##### Document section #####

Whether a euro conversion clause turns a qualifying corporate bond into a CGT asset

Whether a euro conversion clause turns a qualifying corporate bond into a CGT asset

Mon 22 Jan 2018

The Court of Appeal has overturned the Upper Tribunal decision in the case of Trigg and held that the euro conversion clauses applicable to the bonds in question did not prejudice the bonds ‘qualifying corporate bond’ (QCB) status for tax purposes.

HMRC’s contention that it was significant that TCGA 1992 s.117(2)(b) did not contain of the word ‘conversion’, was not supported by the Court of Appeal. Rather the Court considered how that provision clarified the interpretation of TCGA 1992 s.117(1) and whether the two conversion clauses in the bonds provided for conversion at a rate that would generate no forex or other gains (or losses).

Implications

The use of currency redemption and conversion clauses in bonds held as investments can be used to turn a CGT exempt sterling bond into a bond subject to CGT. If the bond is regarded as chargeable rather than exempt, it may be possible to apply the CGT reorganisation provisions such that there is no disposal for CGT purposes, instead of creating a gain on a conversion into a QCB that is then crystallised when the QCB is sold or redeemed.

Since the UT’s 2016 decision it may have been assumed that the inclusion of these euro conversion clauses in the terms of a sterling bond caused them to be chargeable assets rather than exempt. These assumptions, the precise operation of the relevant clauses, and the potential impact on taxpayers (corporate or non-corporate), will need to be reconsidered as a result of the Court of Appeal’s decision.

#####

» **What to work on**:
[1] In the note on euro conversion clauses and qualifying corporate bonds, in what year was the Upper Tribunal decision in Trigg given?
[2] Pick up the note on euro conversion clauses and qualifying corporate bonds after its final sentence and carry it further.

##### Dataset entries #####

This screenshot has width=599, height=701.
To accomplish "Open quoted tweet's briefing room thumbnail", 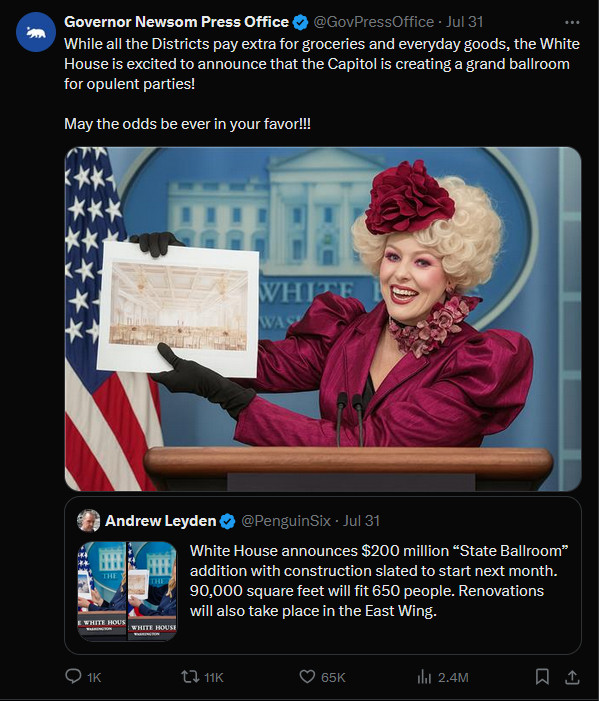I will [x=127, y=591].
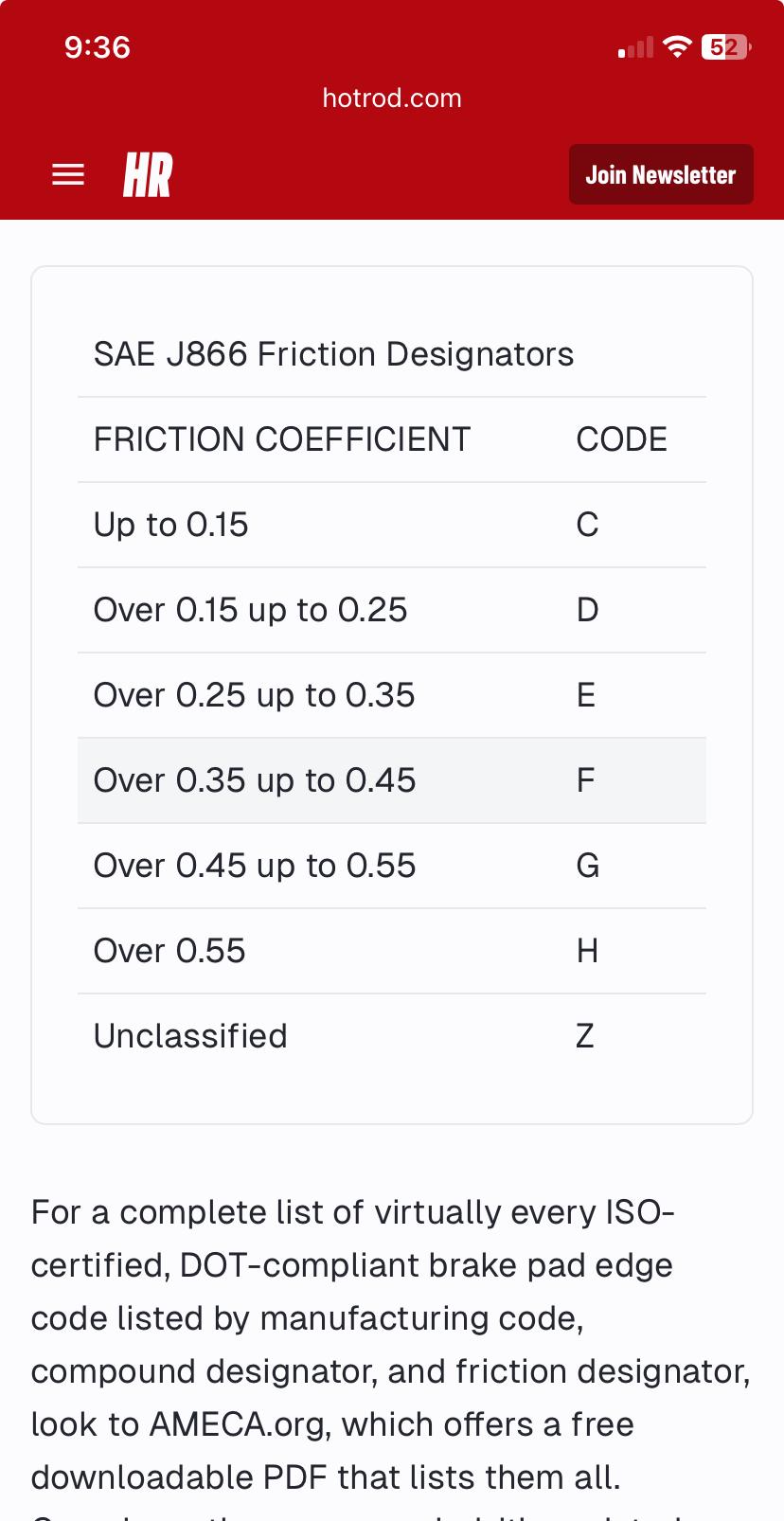Tap code Z in the table
The width and height of the screenshot is (784, 1521).
tap(585, 1036)
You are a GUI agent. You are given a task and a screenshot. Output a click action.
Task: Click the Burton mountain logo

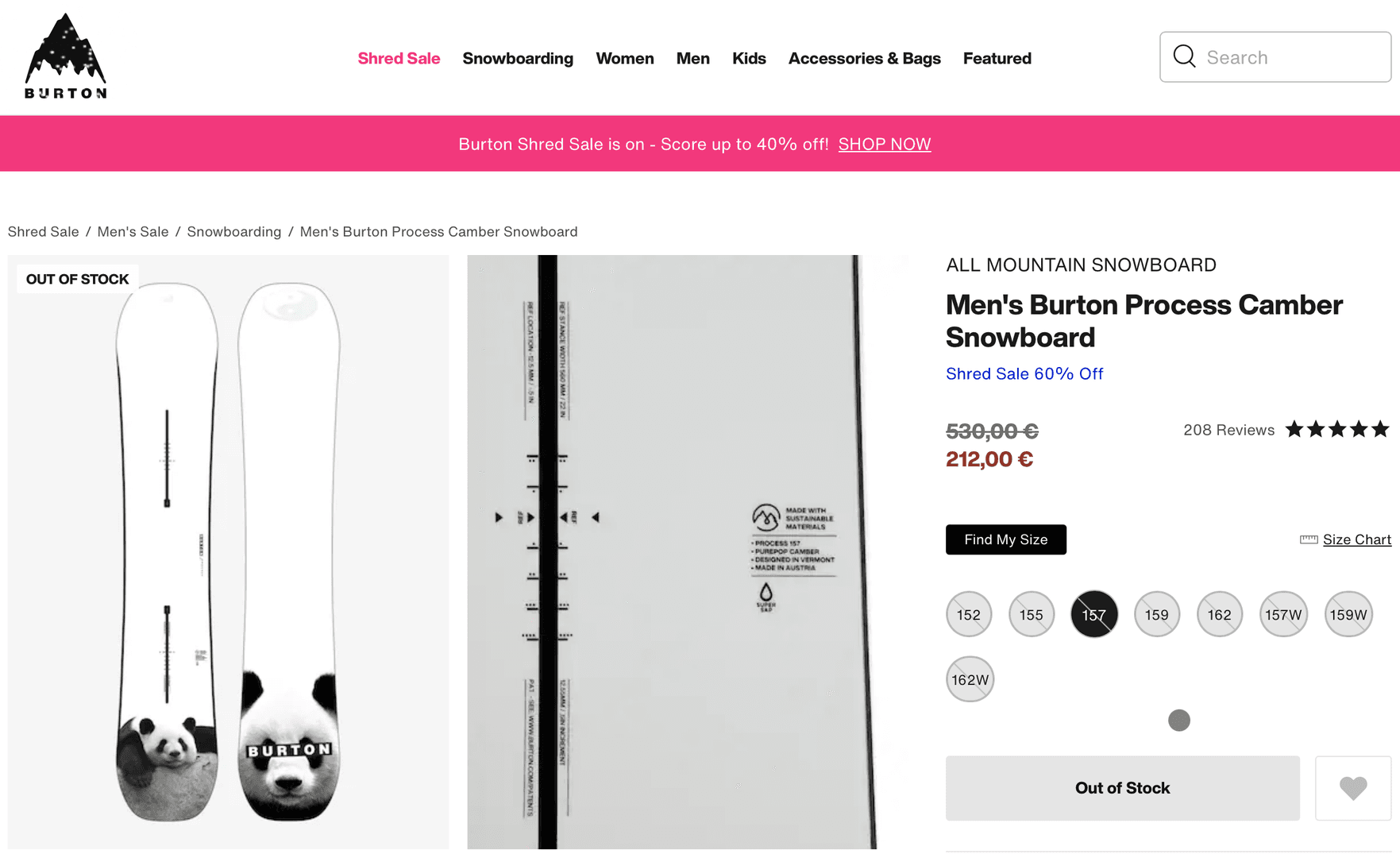(x=65, y=56)
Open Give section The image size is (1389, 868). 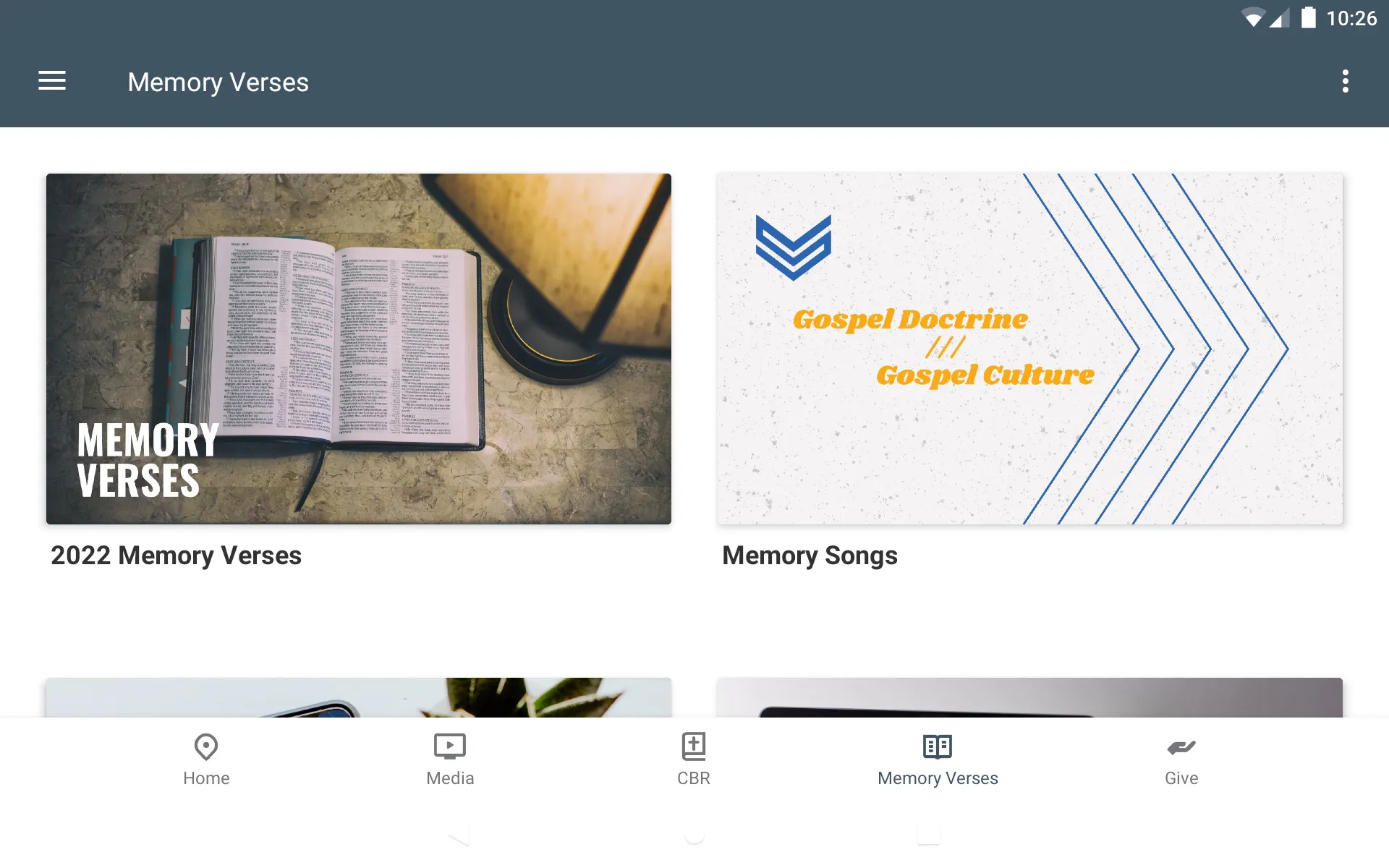[x=1182, y=758]
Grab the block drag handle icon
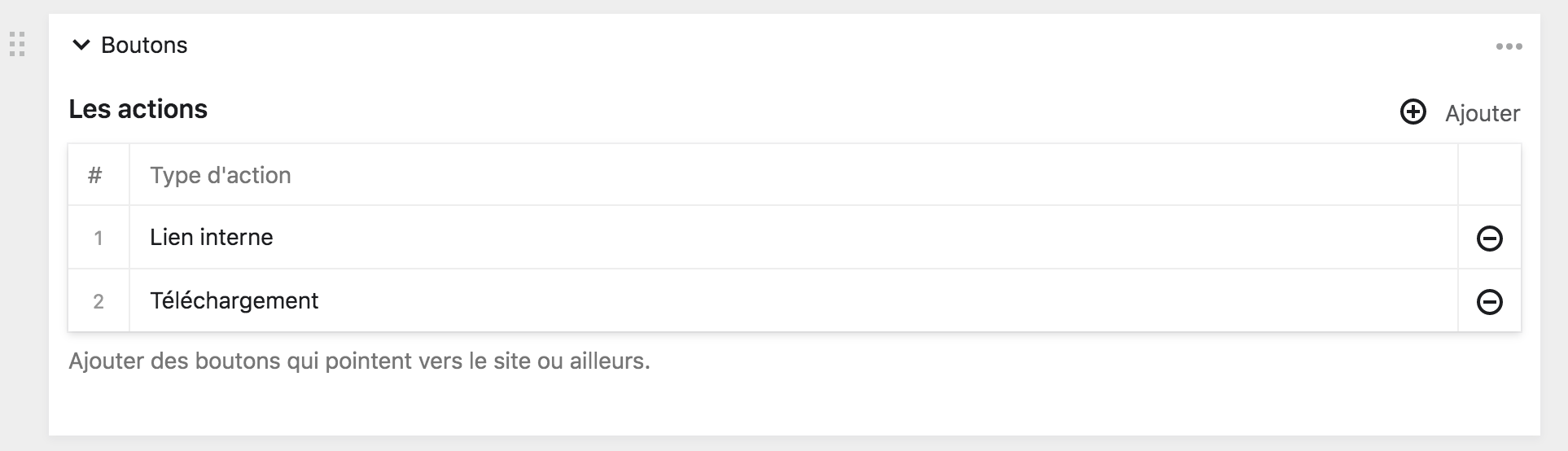This screenshot has height=451, width=1568. [17, 44]
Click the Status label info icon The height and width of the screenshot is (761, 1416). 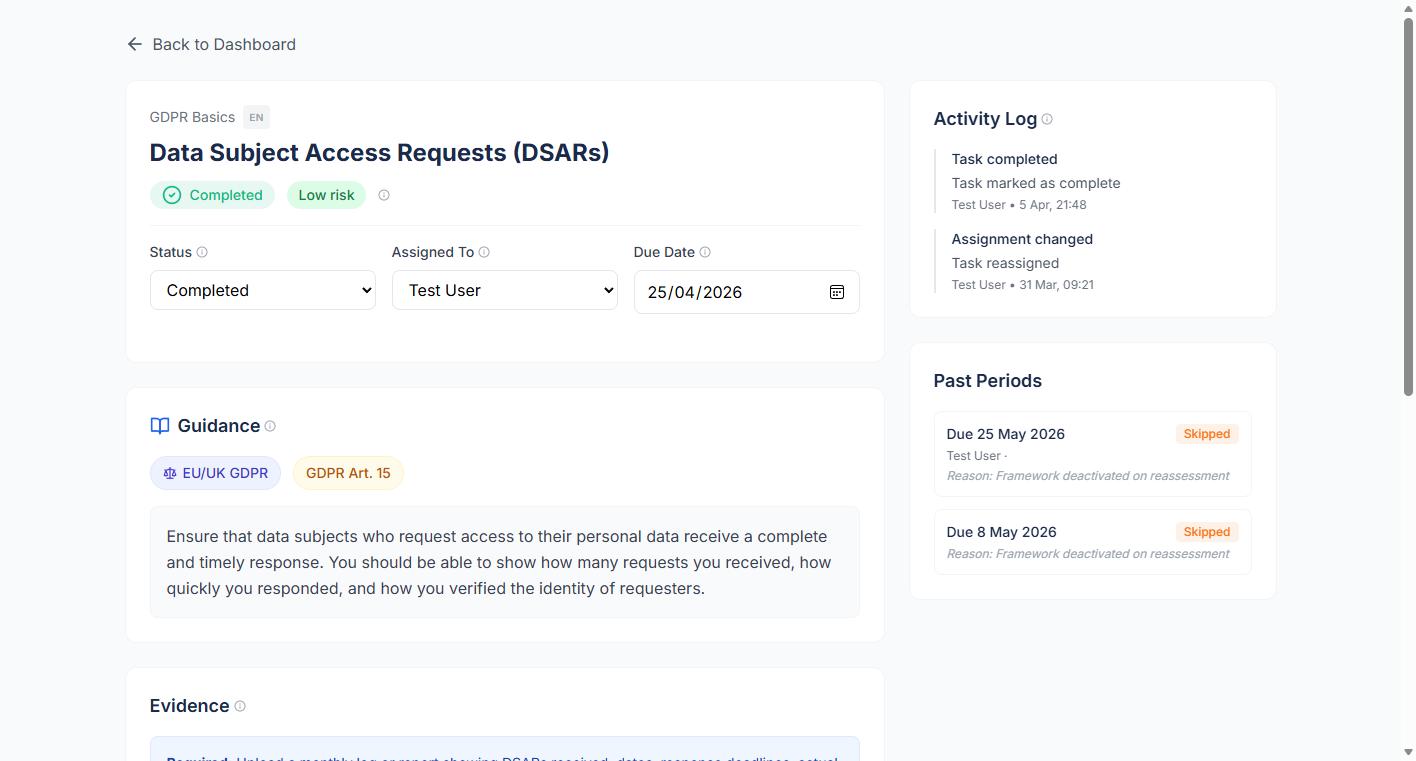(x=202, y=252)
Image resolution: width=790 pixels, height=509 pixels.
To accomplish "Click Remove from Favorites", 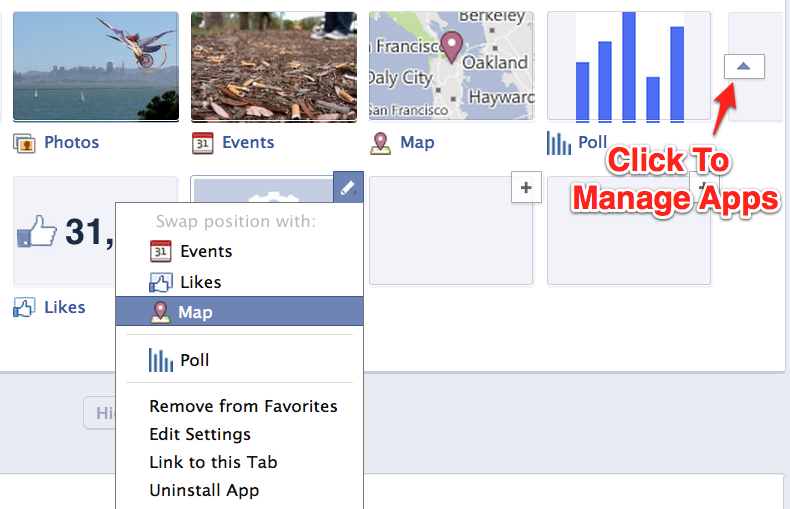I will (243, 406).
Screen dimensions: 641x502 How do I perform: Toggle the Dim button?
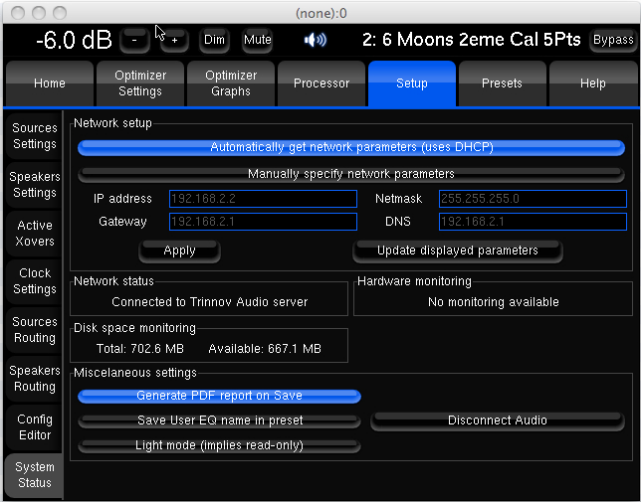point(214,40)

#####

» **Exercise results**:
[1] 2016

[2]
For further advice on the tax issues in this area, please get in touch with a member of the Mazars corporate tax or personal tax teams.

Background

Mr Trigg’s case was the lead case among nine joint references by HMRC and various partners in Tonnant LLP (an investment partnership). The LLP had purchased sterling denominated bonds on the secondary market at what was perceived to be an undervalue, with a view to their retention until maturity or eventual disposal at a profit. The bonds in question were all disposed of and the gains were treated in the tax returns of their respective holders (LLP partners) as exempt from CGT on the ground that they were QCBs within the meaning of s.117 TCGA 1992.

A bond is a QCB if it meets the following requirements:

  • It is a security the debt on which has at all times represented a normal commercial loan;
  • TCGA 1992 s.117(1)(b) – It is expressed in sterling and has no provision for conversion into, or redemption in, a currency other than sterling.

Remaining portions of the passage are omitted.